Where Estimators Get It Wrong

The biggest miss is using footprint instead of roof area. A 2,000 SF footprint at 8/12 pitch is 24 squares, not 20. Skip the pitch factor and you underbid the shingle by 20 percent, plus the underlayment, starter, and ridge all underbid on the same footprint.

The second miss is using a flat 10 percent waste on every roof. A simple gable takes 10 percent, but a hip and valley roof with dormers takes 15 percent, and skipping the bump leaves you short on a reorder with a different granule lot.

The third is leaving the accessories out of the shingle number. Ice and water shield, synthetic underlayment, drip edge, starter strip, and hip and ridge add 12 to 20 percent to the shingle cost, and a flat allowance never covers a cold climate eave and valley spec. Count the linear feet.

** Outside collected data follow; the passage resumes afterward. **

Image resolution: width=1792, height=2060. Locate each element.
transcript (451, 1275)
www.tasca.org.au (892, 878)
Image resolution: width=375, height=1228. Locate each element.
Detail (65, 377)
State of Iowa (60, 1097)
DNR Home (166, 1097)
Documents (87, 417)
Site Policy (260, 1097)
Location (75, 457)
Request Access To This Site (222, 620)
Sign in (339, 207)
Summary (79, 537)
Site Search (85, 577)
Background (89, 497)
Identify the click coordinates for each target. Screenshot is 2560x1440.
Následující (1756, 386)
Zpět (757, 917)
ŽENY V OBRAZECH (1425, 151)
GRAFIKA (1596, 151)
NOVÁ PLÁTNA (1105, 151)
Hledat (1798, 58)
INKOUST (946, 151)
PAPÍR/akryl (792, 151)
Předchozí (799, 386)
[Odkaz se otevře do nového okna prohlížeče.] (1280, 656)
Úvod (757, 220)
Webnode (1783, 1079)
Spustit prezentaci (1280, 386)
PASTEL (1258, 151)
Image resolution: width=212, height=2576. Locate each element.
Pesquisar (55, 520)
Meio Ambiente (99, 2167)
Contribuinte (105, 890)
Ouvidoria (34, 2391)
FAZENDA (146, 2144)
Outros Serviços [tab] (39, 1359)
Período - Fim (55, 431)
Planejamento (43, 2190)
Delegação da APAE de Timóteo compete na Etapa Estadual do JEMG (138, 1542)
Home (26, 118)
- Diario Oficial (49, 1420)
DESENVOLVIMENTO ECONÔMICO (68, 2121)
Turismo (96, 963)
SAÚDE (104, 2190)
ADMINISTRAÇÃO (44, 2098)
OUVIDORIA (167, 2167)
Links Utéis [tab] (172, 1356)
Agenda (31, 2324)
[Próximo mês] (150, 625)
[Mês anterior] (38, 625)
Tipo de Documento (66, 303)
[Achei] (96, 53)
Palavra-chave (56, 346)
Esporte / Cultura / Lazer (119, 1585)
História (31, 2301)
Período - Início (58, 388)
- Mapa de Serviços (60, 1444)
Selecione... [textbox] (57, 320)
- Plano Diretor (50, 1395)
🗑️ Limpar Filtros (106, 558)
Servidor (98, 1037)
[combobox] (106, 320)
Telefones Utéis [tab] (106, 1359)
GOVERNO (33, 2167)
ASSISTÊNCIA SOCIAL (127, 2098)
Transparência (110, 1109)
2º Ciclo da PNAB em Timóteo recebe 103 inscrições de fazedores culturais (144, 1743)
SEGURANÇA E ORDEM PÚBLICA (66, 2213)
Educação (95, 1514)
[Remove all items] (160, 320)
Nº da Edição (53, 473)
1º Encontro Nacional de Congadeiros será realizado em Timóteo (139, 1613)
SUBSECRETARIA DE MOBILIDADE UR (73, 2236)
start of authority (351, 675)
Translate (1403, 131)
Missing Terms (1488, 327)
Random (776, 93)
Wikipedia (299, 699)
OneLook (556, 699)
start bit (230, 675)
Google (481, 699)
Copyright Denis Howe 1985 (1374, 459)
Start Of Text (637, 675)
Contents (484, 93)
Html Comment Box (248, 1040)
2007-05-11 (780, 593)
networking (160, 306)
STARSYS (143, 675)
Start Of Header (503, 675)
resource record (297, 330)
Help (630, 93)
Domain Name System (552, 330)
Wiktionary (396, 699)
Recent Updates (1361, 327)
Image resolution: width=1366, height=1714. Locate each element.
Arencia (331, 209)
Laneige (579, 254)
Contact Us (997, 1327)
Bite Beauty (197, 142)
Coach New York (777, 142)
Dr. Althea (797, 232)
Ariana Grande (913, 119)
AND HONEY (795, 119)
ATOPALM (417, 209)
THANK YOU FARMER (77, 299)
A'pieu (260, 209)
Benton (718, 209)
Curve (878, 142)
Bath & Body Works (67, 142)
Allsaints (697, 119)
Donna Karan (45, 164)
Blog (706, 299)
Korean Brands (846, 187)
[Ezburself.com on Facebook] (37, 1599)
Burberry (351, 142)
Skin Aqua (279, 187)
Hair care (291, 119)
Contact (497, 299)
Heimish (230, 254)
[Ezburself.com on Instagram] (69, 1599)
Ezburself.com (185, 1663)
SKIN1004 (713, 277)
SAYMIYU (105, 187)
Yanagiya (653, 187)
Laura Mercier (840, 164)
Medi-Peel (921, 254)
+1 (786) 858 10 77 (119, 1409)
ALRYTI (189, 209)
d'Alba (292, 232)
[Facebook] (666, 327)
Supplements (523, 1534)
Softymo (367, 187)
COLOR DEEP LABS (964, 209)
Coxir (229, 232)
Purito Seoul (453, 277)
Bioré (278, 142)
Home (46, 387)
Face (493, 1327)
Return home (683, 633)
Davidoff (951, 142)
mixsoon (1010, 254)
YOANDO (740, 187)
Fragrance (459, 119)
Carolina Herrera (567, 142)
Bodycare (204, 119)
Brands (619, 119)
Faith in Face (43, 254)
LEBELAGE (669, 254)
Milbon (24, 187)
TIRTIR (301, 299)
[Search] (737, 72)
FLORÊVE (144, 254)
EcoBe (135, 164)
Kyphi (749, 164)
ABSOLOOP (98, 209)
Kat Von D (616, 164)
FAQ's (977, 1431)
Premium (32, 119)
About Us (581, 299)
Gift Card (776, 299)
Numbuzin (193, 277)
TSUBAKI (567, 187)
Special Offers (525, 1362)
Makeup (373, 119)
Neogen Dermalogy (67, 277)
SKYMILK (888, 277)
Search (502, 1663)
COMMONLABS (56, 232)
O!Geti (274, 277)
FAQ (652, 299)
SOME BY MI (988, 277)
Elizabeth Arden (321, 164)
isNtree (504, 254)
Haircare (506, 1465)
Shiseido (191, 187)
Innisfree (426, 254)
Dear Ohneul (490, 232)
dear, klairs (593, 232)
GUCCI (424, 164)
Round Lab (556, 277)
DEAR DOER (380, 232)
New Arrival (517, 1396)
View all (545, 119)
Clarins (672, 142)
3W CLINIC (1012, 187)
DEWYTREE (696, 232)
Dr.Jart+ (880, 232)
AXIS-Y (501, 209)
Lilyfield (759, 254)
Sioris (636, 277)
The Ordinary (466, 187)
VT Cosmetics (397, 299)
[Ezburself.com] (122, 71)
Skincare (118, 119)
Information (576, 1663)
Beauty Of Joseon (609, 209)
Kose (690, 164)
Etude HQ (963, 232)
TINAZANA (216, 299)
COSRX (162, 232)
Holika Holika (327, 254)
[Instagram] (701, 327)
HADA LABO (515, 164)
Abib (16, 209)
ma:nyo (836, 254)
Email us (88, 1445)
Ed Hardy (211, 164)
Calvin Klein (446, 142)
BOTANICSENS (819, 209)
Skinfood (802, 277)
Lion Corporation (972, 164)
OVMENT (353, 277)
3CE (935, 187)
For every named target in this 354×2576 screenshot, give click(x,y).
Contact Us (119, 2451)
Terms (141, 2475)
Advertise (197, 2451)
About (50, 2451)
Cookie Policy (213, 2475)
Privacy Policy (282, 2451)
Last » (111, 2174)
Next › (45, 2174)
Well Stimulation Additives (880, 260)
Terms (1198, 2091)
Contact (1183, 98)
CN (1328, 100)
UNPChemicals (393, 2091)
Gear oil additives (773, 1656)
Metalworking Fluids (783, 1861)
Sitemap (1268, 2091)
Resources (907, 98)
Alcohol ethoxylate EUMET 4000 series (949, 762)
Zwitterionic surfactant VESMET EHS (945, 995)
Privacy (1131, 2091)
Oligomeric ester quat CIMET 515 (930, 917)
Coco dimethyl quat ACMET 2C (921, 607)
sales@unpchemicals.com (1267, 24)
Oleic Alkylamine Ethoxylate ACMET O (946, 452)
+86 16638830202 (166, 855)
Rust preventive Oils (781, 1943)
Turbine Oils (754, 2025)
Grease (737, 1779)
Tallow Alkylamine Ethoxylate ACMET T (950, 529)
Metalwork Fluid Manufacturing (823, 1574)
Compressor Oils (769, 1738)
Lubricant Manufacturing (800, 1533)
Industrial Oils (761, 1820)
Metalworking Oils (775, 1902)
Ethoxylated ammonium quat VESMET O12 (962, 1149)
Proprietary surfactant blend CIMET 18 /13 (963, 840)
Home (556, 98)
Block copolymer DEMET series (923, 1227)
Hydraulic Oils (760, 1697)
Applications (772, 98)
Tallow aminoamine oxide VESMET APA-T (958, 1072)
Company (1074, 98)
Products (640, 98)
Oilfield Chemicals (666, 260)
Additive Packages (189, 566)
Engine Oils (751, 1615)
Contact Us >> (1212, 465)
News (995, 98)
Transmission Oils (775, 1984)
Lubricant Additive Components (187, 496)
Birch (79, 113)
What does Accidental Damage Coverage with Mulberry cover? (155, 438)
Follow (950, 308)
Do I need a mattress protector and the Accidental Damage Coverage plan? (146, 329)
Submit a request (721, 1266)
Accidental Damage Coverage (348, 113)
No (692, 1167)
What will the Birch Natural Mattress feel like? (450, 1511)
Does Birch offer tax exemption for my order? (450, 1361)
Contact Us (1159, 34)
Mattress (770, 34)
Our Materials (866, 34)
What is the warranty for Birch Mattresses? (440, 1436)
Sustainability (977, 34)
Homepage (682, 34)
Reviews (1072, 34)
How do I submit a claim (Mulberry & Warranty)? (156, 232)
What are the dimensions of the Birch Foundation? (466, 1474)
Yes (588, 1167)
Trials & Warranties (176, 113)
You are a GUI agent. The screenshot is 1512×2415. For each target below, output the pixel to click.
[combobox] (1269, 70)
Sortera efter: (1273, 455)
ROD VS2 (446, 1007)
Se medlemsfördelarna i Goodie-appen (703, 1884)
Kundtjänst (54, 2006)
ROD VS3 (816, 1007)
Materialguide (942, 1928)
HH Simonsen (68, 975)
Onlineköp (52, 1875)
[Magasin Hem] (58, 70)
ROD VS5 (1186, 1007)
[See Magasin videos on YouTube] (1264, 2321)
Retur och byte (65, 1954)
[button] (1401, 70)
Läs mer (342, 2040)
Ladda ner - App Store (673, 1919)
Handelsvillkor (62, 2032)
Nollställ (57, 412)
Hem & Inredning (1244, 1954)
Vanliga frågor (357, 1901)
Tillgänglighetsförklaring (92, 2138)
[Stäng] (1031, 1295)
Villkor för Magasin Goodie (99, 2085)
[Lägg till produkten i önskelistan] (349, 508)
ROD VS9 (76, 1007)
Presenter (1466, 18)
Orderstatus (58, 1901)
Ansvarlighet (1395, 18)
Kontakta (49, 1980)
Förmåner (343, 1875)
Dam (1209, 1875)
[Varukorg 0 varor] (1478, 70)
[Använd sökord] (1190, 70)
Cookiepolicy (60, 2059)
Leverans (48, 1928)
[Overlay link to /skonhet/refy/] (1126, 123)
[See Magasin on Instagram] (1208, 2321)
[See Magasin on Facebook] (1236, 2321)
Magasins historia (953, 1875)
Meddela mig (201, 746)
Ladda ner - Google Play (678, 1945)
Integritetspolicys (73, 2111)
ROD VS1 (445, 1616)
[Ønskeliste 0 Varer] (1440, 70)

The fourth is forgetting the warranty validation. A lifetime warranty usually requires a full system (manufacturer underlayment, starter, hip and ridge, and approved ventilation) registered with the manufacturer. Skip the registration or the system and the warranty is void, and the homeowner will look to the roofer when the shingle fails early.

Putting It Together

For a typical 2,000 SF house at 8/12 pitch (24 squares), budget $3,400 to $5,200 for standard architectural material, plus $900 to $1,600 in underlayment, starter, ridge, and flashing, plus $4,800 to $9,600 in labor. Apply the pitch factor, carry a real waste factor, count the accessories, and validate the warranty so the bid holds when the shingles hit the roof.